Before the time when the campaign could open in the spring of 1800, all these parts were intended to be, and actually were, running smoothly; but they were running by the inspiration and activity of a single man. The council of state was his greater self, the senate his instrument of governing; the legislative body was as silent as the tribunate was noisy—neither was a serious check on his plans. Legislation of the greatest importance was under way; it was all devised for purposes of centralization, and was studied in detail by the First Consul. Administration was proceeding with scarcely any friction whatsoever; but this was because Bonaparte kept his eye on each separate office, and carefully superintended its working. By special arrangement foreign relations were considered and settled in secret consultation by the chief of state and Talleyrand; but the latter dared not pretend that in unraveling the threads of so tangled a web, or in their skilful rearrangement, the initiative was his. Carnot, at his old work, with his old genius unimpaired, needed little encouragement; but even in his department every corps, every battalion, every regiment, every company of all the arms,—cavalry, infantry, and artillery of every class, conscript, soldier, reserve, and home guard,—each and all were known to the First Consul. Incredible and exaggerated as such statements must appear, the testimony to their truth is so abundant and unimpeachable that it seems to the reader as if at this crisis there had appeared in Europe a being neither human, demoniac, nor celestial, but a man with superhuman powers of endurance, apprehension, and labor, an angel without perfection, a demon without malevolence. For, on the whole, Bonaparte's work, while replete with dangerous expedients, and, as the future conclusively proved, inspired by self-seeking, was beneficent, constructive, and permanent in regard not merely to France, but to Europe and the world.
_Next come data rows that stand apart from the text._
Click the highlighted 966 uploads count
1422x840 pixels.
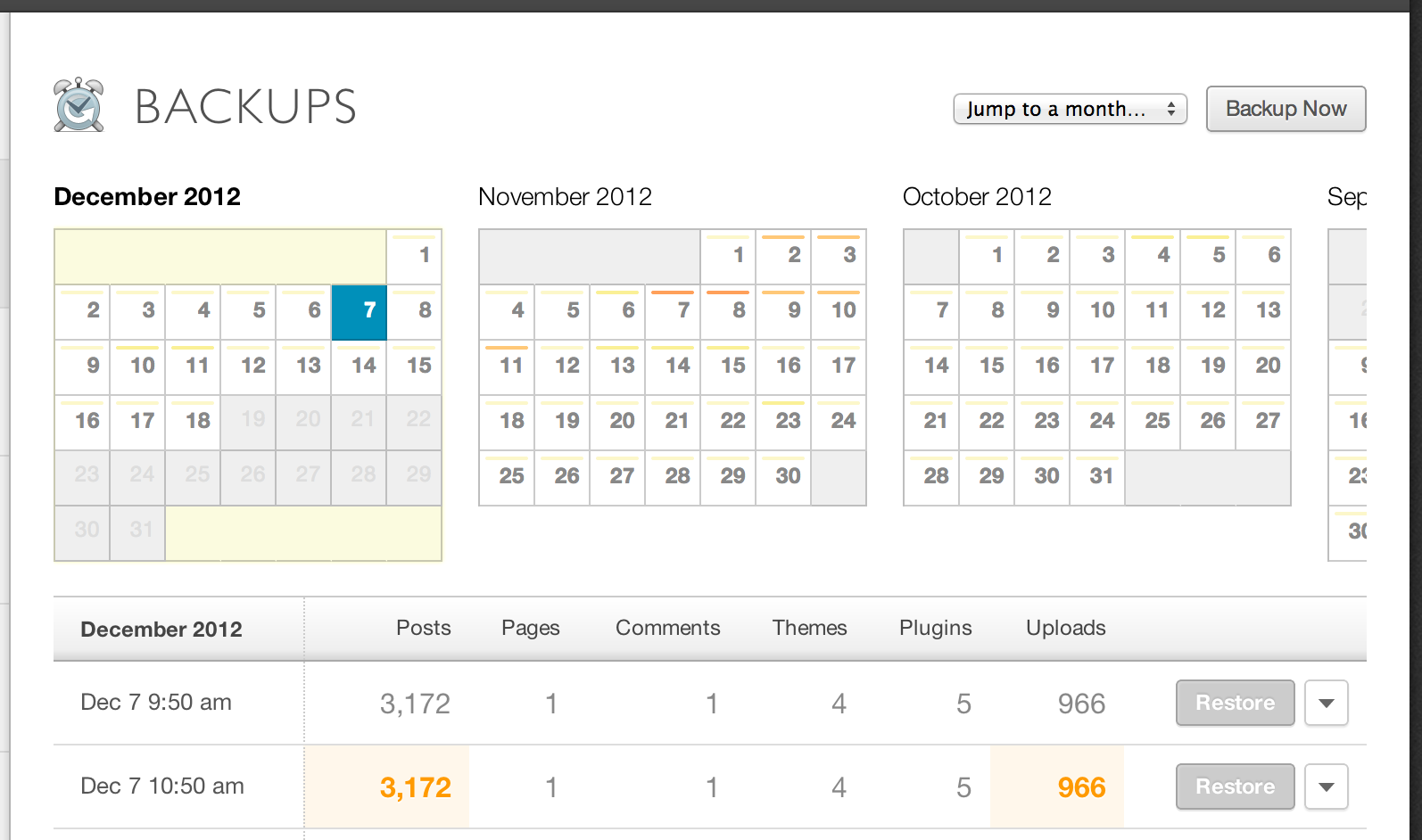click(1081, 787)
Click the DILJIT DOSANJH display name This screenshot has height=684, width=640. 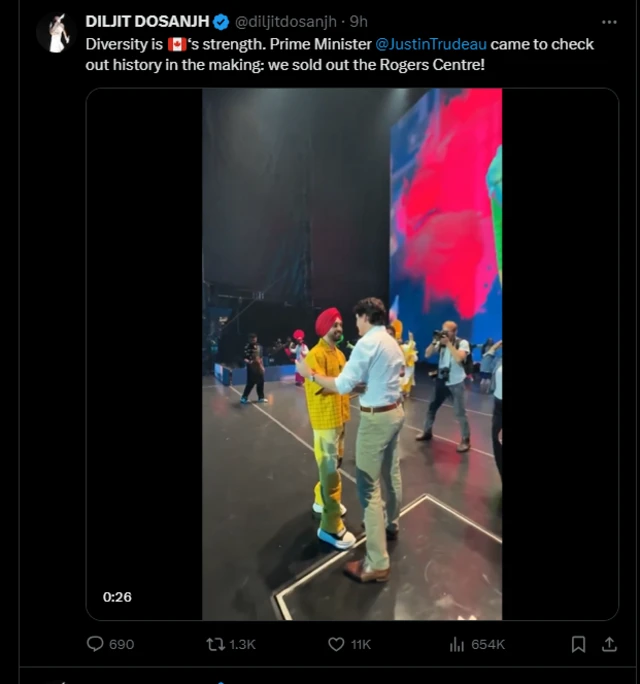(x=147, y=22)
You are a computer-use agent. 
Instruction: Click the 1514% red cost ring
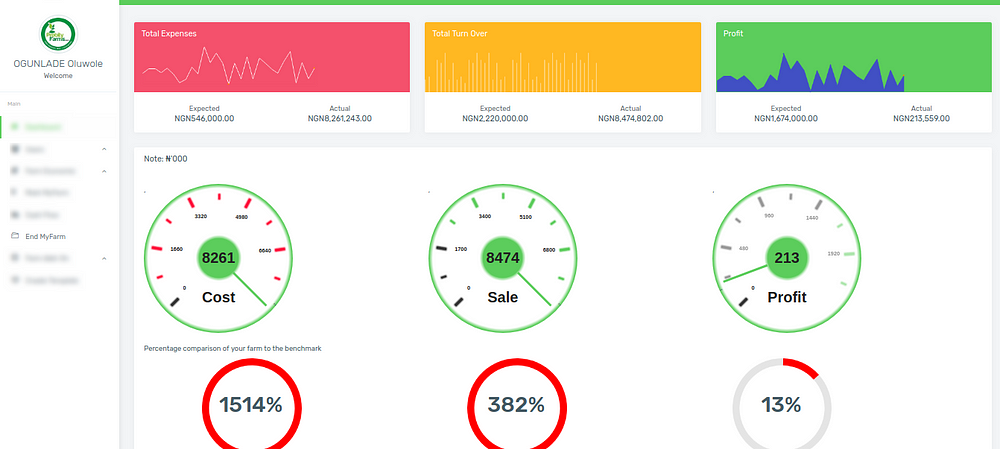click(251, 406)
In the opening months of 1800 the Continental situation was even more peculiar than usual. In 1799 the Directory had, as a financial measure, incorporated Belgium with France, and her provinces, like all other parts of the country, paid heavy taxes. This could not be changed; and in regard to the minor states still nominally independent, but really under French control, the old policy of the Directory could likewise not immediately be dropped. Masséna had just made a forced levy in Switzerland. Genoa was laid under a fresh contribution of two million francs, and menaced with a forced levy. It was arranged that Holland should pay forty million francs for the restitution of Flushing; and Amsterdam was invited to lend ten more, but refused. Hamburg was secretly held out to Prussia as the price of an alliance with France. Publicly the Hohenzollern monarchy was praised for its refusal to surrender some important political refugees to the coalition, and was offered the friendship of France at the price of four to six millions of francs. It was determined that Portugal, which, having been exhausted by a long alliance with England, now earnestly desired peace, should be told informally by Talleyrand that it could be purchased by a contribution of from eight to ten millions for the Army of Italy. Paul I of Russia, already angry with Austria, was confirmed in his friendship for France by many acts of courtesy. The Russian prisoners of war received new clothes, and were released; the First Consul, recognizing the Czar's quixotic interest in the Knights of Malta, sent to him the sword of Valetta, captured on the seizure of the island. A treaty of peace between France and Russia speedily ensued.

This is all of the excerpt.